# HOW TO COMPLETE THIS TASK:
Your answer must be the records, copied with no change.

THE DATA: Begin

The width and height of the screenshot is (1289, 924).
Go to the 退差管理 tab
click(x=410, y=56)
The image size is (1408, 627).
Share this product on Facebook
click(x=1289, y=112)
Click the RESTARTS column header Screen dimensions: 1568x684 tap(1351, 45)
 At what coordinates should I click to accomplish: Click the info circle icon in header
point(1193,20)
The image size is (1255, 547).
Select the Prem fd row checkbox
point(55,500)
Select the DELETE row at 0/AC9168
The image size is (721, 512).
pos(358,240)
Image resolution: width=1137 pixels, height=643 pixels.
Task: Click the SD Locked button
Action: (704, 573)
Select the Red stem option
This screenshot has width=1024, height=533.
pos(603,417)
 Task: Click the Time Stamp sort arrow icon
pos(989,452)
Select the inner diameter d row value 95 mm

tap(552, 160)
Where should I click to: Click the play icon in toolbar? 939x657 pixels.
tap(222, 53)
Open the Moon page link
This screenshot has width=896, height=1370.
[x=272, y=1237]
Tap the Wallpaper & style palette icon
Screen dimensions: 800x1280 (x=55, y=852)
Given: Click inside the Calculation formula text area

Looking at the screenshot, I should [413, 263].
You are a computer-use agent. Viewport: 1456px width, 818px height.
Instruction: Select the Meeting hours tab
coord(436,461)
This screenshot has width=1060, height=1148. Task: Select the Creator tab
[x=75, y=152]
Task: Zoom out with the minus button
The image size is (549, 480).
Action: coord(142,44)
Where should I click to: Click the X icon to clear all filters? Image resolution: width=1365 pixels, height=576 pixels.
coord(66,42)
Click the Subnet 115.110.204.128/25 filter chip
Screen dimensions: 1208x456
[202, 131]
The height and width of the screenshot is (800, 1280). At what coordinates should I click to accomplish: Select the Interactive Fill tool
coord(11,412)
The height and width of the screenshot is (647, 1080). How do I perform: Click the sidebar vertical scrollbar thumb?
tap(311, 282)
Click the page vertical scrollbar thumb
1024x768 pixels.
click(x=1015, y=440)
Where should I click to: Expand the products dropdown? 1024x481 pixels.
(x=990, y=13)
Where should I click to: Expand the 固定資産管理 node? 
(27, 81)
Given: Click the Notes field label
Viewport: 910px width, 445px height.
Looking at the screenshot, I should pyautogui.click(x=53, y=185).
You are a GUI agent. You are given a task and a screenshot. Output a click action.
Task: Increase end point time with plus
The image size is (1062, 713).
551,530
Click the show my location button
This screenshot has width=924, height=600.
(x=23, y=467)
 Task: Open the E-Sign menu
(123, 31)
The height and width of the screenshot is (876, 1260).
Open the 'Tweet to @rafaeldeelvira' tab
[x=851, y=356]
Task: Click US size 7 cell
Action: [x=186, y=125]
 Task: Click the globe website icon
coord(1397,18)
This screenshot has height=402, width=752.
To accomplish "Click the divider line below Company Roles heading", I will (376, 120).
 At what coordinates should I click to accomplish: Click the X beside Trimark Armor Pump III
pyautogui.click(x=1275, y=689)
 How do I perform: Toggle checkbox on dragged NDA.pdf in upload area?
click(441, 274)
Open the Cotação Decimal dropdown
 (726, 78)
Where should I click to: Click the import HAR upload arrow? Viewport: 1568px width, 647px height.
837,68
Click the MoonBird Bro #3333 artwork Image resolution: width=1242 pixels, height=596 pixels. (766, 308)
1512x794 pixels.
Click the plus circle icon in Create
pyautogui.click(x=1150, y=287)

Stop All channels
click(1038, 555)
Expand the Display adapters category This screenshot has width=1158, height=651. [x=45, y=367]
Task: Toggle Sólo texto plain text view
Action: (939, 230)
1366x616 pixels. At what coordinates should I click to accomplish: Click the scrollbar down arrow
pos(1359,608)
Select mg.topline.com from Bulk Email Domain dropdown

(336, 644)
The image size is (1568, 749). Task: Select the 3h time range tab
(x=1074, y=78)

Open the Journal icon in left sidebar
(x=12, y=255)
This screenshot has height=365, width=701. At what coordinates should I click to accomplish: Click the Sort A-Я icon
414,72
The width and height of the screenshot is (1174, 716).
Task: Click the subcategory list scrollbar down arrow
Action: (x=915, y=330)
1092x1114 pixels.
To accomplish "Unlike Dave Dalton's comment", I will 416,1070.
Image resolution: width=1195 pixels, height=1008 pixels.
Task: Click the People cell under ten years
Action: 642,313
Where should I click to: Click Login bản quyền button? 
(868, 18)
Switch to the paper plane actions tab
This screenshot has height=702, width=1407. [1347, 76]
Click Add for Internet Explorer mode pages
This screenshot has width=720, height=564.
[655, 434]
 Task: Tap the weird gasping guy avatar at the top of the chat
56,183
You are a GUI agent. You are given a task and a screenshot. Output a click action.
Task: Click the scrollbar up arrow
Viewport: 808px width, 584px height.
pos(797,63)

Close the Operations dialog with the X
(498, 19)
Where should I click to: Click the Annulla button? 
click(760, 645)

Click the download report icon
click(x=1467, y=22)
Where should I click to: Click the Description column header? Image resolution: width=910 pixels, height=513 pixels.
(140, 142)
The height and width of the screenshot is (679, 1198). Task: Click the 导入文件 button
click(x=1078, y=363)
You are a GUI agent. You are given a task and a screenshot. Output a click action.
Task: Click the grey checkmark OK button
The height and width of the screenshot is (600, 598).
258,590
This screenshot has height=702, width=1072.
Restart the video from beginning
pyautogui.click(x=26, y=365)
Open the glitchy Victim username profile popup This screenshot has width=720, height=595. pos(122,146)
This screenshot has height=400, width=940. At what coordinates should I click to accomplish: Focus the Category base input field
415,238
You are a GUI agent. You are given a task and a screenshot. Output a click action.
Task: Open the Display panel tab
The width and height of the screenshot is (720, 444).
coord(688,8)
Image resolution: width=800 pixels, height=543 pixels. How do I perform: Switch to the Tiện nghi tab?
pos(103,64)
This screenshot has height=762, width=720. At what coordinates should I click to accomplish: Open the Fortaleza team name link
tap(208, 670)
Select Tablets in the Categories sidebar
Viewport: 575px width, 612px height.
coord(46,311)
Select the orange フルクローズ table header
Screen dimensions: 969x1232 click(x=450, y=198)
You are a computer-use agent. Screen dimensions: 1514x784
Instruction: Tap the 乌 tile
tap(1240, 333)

THE DATA: End

# ANSWER FOR THIS EXERCISE:
The width and height of the screenshot is (1289, 924).
Go to the 退差管理 tab
click(x=410, y=56)
The image size is (1408, 627).
Share this product on Facebook
click(x=1289, y=112)
Click the RESTARTS column header Screen dimensions: 1568x684 tap(1351, 45)
 At what coordinates should I click to accomplish: Click the info circle icon in header
point(1193,20)
The image size is (1255, 547).
Select the Prem fd row checkbox
point(55,500)
Select the DELETE row at 0/AC9168
The image size is (721, 512).
pos(358,240)
Image resolution: width=1137 pixels, height=643 pixels.
Task: Click the SD Locked button
Action: (704, 573)
Select the Red stem option
This screenshot has width=1024, height=533.
pos(603,417)
 Task: Click the Time Stamp sort arrow icon
pos(989,452)
Select the inner diameter d row value 95 mm

tap(552, 160)
Where should I click to: Click the play icon in toolbar? 939x657 pixels.
tap(222, 53)
Open the Moon page link
This screenshot has width=896, height=1370.
[x=272, y=1237]
Tap the Wallpaper & style palette icon
Screen dimensions: 800x1280 (x=55, y=852)
Given: Click inside the Calculation formula text area

Looking at the screenshot, I should [413, 263].
You are a computer-use agent. Viewport: 1456px width, 818px height.
Instruction: Select the Meeting hours tab
coord(436,461)
This screenshot has width=1060, height=1148. Task: Select the Creator tab
[x=75, y=152]
Task: Zoom out with the minus button
The image size is (549, 480).
Action: coord(142,44)
Where should I click to: Click the X icon to clear all filters? Image resolution: width=1365 pixels, height=576 pixels.
coord(66,42)
Click the Subnet 115.110.204.128/25 filter chip
Screen dimensions: 1208x456
[202, 131]
The height and width of the screenshot is (800, 1280). At what coordinates should I click to accomplish: Select the Interactive Fill tool
coord(11,412)
The height and width of the screenshot is (647, 1080). How do I perform: Click the sidebar vertical scrollbar thumb?
tap(311, 282)
Click the page vertical scrollbar thumb
1024x768 pixels.
click(x=1015, y=440)
Where should I click to: Expand the products dropdown? 1024x481 pixels.
(x=990, y=13)
Where should I click to: Expand the 固定資産管理 node? 
(27, 81)
Given: Click the Notes field label
Viewport: 910px width, 445px height.
Looking at the screenshot, I should pyautogui.click(x=53, y=185).
You are a GUI agent. You are given a task and a screenshot. Output a click action.
Task: Increase end point time with plus
The image size is (1062, 713).
551,530
Click the show my location button
This screenshot has width=924, height=600.
(x=23, y=467)
 Task: Open the E-Sign menu
(123, 31)
The height and width of the screenshot is (876, 1260).
Open the 'Tweet to @rafaeldeelvira' tab
[x=851, y=356]
Task: Click US size 7 cell
Action: [x=186, y=125]
 Task: Click the globe website icon
coord(1397,18)
This screenshot has height=402, width=752.
To accomplish "Click the divider line below Company Roles heading", I will (376, 120).
 At what coordinates should I click to accomplish: Click the X beside Trimark Armor Pump III
pyautogui.click(x=1275, y=689)
 How do I perform: Toggle checkbox on dragged NDA.pdf in upload area?
click(441, 274)
Open the Cotação Decimal dropdown
 (726, 78)
Where should I click to: Click the import HAR upload arrow? Viewport: 1568px width, 647px height.
837,68
Click the MoonBird Bro #3333 artwork Image resolution: width=1242 pixels, height=596 pixels. (766, 308)
1512x794 pixels.
Click the plus circle icon in Create
pyautogui.click(x=1150, y=287)

Stop All channels
click(1038, 555)
Expand the Display adapters category This screenshot has width=1158, height=651. [x=45, y=367]
Task: Toggle Sólo texto plain text view
Action: (939, 230)
1366x616 pixels. At what coordinates should I click to accomplish: Click the scrollbar down arrow
pos(1359,608)
Select mg.topline.com from Bulk Email Domain dropdown

(336, 644)
The image size is (1568, 749). Task: Select the 3h time range tab
(x=1074, y=78)

Open the Journal icon in left sidebar
(x=12, y=255)
This screenshot has height=365, width=701. At what coordinates should I click to accomplish: Click the Sort A-Я icon
414,72
The width and height of the screenshot is (1174, 716).
Task: Click the subcategory list scrollbar down arrow
Action: (x=915, y=330)
1092x1114 pixels.
To accomplish "Unlike Dave Dalton's comment", I will 416,1070.
Image resolution: width=1195 pixels, height=1008 pixels.
Task: Click the People cell under ten years
Action: 642,313
Where should I click to: Click Login bản quyền button? 
(868, 18)
Switch to the paper plane actions tab
This screenshot has height=702, width=1407. [1347, 76]
Click Add for Internet Explorer mode pages
This screenshot has width=720, height=564.
[655, 434]
 Task: Tap the weird gasping guy avatar at the top of the chat
56,183
You are a GUI agent. You are given a task and a screenshot. Output a click action.
Task: Click the scrollbar up arrow
Viewport: 808px width, 584px height.
pos(797,63)

Close the Operations dialog with the X
(498, 19)
Where should I click to: Click the Annulla button? 
click(760, 645)

Click the download report icon
click(x=1467, y=22)
Where should I click to: Click the Description column header? Image resolution: width=910 pixels, height=513 pixels.
(140, 142)
The height and width of the screenshot is (679, 1198). Task: Click the 导入文件 button
click(x=1078, y=363)
You are a GUI agent. You are given a task and a screenshot. Output a click action.
Task: Click the grey checkmark OK button
The height and width of the screenshot is (600, 598).
258,590
This screenshot has height=702, width=1072.
Restart the video from beginning
pyautogui.click(x=26, y=365)
Open the glitchy Victim username profile popup This screenshot has width=720, height=595. pos(122,146)
This screenshot has height=400, width=940. At what coordinates should I click to accomplish: Focus the Category base input field
415,238
You are a GUI agent. You are given a task and a screenshot. Output a click action.
Task: Open the Display panel tab
The width and height of the screenshot is (720, 444).
coord(688,8)
Image resolution: width=800 pixels, height=543 pixels. How do I perform: Switch to the Tiện nghi tab?
pos(103,64)
This screenshot has height=762, width=720. At what coordinates should I click to accomplish: Open the Fortaleza team name link
tap(208, 670)
Select Tablets in the Categories sidebar
Viewport: 575px width, 612px height.
coord(46,311)
Select the orange フルクローズ table header
Screen dimensions: 969x1232 click(x=450, y=198)
You are a computer-use agent. Screen dimensions: 1514x784
Instruction: Tap the 乌 tile
tap(1240, 333)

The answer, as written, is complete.